The condition that is passed to switch is a value the cases are compared against. The condition (in your question $v) is evaluated once and then PHP seeks for the first case that matches the result.
From the manual (after Example #2), emphasis added:
The switch statement executes line by line (actually, statement by statement). In the beginning, no code is executed. Only when a case statement is found with a value that matches the value of the switch expression does PHP begin to execute the statements. PHP continues to execute the statements until the end of the switch block, or the first time it sees a break statement.
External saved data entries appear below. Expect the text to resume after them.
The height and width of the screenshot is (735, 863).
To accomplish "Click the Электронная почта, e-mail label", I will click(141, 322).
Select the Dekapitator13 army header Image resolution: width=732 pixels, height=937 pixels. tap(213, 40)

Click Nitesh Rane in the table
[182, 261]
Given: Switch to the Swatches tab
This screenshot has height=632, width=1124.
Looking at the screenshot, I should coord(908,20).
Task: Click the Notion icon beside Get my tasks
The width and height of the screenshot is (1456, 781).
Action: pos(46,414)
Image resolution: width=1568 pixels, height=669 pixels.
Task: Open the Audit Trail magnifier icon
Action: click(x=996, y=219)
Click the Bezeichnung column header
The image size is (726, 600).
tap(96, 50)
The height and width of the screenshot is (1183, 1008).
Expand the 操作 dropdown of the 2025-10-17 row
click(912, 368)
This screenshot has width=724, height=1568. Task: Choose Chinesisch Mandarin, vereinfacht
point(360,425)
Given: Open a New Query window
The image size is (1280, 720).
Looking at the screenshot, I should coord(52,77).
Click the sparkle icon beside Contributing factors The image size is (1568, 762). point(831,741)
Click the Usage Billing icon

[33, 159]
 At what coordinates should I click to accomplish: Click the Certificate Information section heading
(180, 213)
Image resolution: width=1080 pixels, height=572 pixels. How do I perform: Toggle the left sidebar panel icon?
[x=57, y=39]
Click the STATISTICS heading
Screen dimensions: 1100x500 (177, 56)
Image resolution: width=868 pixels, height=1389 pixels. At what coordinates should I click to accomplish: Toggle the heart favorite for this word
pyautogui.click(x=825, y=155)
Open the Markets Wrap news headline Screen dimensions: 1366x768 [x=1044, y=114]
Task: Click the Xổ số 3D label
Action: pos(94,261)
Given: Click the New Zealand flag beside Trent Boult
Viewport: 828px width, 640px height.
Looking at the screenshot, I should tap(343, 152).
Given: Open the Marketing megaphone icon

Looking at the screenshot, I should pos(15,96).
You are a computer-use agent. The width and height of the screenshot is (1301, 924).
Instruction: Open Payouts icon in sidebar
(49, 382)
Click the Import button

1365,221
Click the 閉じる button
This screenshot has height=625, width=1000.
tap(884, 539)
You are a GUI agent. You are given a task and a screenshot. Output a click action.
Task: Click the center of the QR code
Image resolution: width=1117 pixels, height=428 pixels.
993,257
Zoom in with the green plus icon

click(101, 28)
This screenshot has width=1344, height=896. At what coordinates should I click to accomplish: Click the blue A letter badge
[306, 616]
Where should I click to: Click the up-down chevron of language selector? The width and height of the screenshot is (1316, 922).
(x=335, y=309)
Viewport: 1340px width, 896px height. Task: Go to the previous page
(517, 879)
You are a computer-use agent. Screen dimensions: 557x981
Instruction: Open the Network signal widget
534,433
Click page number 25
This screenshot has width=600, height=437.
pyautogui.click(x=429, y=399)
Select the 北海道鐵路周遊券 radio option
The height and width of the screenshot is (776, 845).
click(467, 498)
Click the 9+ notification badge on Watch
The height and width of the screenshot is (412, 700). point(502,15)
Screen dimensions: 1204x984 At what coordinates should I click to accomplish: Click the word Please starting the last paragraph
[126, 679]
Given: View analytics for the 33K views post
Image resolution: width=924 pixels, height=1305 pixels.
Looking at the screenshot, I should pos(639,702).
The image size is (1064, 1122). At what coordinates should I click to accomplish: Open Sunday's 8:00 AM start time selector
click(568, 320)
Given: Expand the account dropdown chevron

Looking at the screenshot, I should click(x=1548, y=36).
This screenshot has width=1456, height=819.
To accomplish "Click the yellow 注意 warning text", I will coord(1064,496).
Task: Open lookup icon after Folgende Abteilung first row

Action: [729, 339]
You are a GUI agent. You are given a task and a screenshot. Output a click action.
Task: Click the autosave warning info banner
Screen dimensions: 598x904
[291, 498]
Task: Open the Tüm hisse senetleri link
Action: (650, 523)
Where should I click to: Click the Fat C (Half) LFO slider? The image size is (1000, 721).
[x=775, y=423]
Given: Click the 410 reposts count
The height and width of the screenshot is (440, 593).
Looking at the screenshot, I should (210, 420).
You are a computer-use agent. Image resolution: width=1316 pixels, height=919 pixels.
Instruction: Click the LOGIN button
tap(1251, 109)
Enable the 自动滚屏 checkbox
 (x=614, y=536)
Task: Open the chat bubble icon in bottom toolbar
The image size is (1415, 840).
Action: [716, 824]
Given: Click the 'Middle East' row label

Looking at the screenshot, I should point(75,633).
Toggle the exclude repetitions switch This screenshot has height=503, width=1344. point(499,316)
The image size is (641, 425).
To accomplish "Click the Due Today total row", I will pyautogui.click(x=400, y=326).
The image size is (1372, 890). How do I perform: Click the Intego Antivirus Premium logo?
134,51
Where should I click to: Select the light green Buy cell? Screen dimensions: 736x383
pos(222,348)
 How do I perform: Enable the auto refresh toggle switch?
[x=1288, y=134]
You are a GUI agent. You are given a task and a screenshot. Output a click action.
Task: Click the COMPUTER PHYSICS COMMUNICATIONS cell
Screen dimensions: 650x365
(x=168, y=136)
In your question switch ($v)
is same as if you'd written: switch (0)
, because $v = 0
. Then, your switch will try to find a case which equals to 0. And, just as @Kris said:
$s < $v evaluates to false, which triggers on the $v because it is 0 in here.
If you have to use conditions in case statements, your switch-condition should be a boolean, e.g.:
$v = 0;
$s = 1;
switch (true) {
case ($s < $v):
echo 's is smaller than v';
break;
case ($s > $v):
echo 's is bigger than v';
break;
}
Now your switch tries to seek the first case that evaluates to true
, which in this case would be $s > $v
.
Note that while the switch-condition is evaluated only once, cases are each evaluated in order:
$a = 1;
switch ($a) {
case 2:
echo 'two';
break;
case (++$a > 2):
break;
default:
echo $a;
}
echoes '2' from default-case, because when comparing $a to "2" $a was 1 and the case is discarded; while:
$a = 1;
switch ($a) {
case (++$a > 2):
break;
case 2:
echo 'two';
break;
default:
echo $a;
}
echoes 'two' from case '2' because ++$a > 2
increases $a but doesn't match $a.
default
is a fallback and its position doesn't matter.
NB: the aforementioned switches are fugly and esoteric and are only provided as a proof-of-example.